What you give back should be exactly the opening lines of the data, ending with the line that contains "About Us (256, 512)" and including it.

(Source records)
*** Block opens ***
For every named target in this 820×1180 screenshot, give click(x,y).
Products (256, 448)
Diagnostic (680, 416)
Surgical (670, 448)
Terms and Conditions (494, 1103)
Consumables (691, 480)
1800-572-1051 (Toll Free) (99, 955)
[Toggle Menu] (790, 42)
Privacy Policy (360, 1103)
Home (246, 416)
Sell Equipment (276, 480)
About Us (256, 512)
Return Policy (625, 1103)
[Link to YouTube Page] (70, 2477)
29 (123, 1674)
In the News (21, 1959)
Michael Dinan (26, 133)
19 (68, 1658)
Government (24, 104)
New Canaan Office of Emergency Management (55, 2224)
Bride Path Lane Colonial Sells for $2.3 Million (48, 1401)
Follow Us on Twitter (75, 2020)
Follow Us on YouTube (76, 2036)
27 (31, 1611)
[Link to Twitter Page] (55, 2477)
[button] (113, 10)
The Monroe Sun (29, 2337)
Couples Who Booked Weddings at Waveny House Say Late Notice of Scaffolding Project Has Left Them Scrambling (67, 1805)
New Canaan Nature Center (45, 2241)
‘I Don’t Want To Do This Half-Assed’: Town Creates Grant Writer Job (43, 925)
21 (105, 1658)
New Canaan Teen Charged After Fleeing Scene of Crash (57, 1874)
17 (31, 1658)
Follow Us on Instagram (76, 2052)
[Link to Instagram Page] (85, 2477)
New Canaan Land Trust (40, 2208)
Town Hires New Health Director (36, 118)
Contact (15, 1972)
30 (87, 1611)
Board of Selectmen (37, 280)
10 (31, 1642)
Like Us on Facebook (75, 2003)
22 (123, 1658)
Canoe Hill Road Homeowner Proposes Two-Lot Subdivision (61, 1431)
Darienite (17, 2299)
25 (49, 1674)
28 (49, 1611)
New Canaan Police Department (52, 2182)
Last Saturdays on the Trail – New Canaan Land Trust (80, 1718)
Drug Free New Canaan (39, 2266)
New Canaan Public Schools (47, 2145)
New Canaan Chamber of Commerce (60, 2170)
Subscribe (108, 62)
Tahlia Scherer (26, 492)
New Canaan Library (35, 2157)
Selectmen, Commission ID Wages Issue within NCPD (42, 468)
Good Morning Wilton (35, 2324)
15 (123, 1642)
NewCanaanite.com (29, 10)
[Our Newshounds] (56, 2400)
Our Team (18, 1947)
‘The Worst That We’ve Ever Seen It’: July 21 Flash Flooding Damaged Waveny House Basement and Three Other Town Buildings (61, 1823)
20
*** Block closes ***
• **RESPONSE TO THE TASK**
For every named target in this 820×1180 screenshot, give click(x,y).
Products (256, 448)
Diagnostic (680, 416)
Surgical (670, 448)
Terms and Conditions (494, 1103)
Consumables (691, 480)
1800-572-1051 (Toll Free) (99, 955)
[Toggle Menu] (790, 42)
Privacy Policy (360, 1103)
Home (246, 416)
Sell Equipment (276, 480)
About Us (256, 512)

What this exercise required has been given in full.